### Your assignment
Find all lines with the word "name" in the material, then copy them.

### Records for this exercise
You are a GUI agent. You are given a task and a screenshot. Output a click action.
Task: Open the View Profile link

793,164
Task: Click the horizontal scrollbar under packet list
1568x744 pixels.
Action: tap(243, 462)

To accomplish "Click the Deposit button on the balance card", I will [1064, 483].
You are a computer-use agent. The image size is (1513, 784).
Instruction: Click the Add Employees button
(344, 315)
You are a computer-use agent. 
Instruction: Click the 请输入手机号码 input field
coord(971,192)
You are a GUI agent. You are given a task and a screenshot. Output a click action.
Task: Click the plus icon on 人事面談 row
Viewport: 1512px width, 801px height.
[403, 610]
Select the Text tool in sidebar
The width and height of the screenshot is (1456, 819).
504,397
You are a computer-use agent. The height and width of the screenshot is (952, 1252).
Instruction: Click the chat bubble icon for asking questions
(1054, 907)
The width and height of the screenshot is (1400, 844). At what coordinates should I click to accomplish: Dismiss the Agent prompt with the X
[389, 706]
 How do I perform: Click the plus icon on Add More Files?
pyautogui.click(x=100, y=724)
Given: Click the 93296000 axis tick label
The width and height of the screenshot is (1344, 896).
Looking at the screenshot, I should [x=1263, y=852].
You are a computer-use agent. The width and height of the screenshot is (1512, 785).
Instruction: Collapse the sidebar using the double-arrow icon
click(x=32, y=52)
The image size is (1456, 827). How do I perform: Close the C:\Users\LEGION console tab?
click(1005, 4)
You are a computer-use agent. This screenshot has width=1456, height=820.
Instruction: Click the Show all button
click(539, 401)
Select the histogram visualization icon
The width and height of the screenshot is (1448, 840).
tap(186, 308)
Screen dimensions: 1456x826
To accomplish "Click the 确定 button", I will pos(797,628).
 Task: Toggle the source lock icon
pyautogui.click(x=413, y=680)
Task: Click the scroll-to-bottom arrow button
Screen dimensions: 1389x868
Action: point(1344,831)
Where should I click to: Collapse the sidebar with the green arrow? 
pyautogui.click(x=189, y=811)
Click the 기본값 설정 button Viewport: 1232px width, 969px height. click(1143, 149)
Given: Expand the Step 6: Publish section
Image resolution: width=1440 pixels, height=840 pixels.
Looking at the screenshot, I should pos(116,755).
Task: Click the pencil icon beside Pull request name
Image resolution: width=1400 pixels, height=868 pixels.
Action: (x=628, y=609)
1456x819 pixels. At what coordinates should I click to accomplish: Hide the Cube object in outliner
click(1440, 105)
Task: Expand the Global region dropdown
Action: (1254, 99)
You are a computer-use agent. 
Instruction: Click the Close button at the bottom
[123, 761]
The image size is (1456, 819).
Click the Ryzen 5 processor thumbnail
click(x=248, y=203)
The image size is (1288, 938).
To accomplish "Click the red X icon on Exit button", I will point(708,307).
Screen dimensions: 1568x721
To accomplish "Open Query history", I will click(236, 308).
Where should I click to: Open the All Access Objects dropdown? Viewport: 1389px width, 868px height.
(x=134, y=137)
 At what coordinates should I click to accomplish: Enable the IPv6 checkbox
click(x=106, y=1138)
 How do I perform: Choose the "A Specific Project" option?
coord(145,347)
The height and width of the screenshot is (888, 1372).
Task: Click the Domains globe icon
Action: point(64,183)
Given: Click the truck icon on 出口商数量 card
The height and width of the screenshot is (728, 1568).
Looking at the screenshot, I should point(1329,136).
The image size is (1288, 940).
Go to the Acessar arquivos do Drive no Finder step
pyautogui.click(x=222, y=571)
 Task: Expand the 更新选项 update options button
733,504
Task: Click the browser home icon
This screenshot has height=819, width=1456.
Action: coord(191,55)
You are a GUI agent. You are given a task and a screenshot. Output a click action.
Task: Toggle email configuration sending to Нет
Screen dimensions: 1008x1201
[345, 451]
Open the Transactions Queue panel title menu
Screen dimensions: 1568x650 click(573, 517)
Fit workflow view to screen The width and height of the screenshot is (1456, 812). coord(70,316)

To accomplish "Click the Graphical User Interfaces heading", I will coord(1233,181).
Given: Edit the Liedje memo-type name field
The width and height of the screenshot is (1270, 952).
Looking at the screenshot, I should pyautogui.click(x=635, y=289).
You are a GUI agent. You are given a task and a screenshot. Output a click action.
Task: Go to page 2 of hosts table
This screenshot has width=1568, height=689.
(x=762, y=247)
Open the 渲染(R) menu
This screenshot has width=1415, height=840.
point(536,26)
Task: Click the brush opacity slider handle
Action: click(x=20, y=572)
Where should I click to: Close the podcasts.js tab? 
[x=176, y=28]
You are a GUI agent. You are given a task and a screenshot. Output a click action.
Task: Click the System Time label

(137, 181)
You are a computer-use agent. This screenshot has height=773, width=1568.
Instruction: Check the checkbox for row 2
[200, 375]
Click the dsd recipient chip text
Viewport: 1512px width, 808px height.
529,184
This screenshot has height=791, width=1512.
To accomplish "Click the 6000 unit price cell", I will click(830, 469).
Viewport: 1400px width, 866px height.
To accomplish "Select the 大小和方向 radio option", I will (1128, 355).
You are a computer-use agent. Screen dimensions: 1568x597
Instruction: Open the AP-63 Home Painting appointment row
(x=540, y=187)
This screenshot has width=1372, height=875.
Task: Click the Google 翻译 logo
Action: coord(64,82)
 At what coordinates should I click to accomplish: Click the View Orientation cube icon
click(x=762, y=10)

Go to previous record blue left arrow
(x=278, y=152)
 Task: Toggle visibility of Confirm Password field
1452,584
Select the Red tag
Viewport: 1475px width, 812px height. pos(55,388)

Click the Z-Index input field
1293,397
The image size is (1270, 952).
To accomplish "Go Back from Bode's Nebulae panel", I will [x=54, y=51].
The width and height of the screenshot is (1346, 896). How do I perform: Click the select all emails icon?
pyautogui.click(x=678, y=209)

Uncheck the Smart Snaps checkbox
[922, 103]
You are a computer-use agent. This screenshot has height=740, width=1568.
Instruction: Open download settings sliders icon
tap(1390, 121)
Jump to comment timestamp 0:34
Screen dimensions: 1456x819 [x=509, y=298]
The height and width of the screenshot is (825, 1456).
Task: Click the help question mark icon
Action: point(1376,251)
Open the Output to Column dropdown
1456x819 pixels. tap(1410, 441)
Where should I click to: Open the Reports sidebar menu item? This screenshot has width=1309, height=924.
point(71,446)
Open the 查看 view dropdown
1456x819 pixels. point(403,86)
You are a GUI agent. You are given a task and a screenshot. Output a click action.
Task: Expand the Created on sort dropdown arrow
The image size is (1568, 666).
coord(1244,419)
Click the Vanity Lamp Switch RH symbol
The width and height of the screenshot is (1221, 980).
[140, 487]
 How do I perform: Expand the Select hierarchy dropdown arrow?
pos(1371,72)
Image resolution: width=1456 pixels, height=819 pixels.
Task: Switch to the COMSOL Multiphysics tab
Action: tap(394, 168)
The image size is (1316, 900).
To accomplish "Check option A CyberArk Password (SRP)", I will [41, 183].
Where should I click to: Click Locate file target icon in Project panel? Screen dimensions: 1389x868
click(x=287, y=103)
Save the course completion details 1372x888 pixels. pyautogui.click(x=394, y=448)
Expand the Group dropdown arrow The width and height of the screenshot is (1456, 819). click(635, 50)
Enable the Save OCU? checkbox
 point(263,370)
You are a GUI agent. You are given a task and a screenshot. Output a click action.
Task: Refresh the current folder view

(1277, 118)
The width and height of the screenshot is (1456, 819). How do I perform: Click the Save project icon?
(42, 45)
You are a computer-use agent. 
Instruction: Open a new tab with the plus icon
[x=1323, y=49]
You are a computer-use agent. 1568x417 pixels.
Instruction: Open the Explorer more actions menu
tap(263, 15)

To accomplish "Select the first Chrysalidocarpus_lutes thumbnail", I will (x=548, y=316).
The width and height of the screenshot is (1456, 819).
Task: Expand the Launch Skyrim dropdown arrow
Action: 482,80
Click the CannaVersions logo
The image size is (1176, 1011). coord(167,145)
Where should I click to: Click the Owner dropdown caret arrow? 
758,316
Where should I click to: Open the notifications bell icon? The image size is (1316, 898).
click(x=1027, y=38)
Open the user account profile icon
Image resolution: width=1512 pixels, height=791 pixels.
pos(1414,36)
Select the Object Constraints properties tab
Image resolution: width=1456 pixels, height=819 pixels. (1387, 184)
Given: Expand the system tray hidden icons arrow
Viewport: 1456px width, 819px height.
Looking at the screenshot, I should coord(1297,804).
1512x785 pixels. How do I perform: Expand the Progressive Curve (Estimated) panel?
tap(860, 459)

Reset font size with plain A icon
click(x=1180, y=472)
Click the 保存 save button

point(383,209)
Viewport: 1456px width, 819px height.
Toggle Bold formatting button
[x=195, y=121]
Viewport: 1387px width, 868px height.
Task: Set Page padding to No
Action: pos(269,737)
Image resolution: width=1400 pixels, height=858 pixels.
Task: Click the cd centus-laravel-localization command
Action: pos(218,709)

### Task result
Task: Click the pencil icon beside Pull request name
Given: Edit the Liedje memo-type name field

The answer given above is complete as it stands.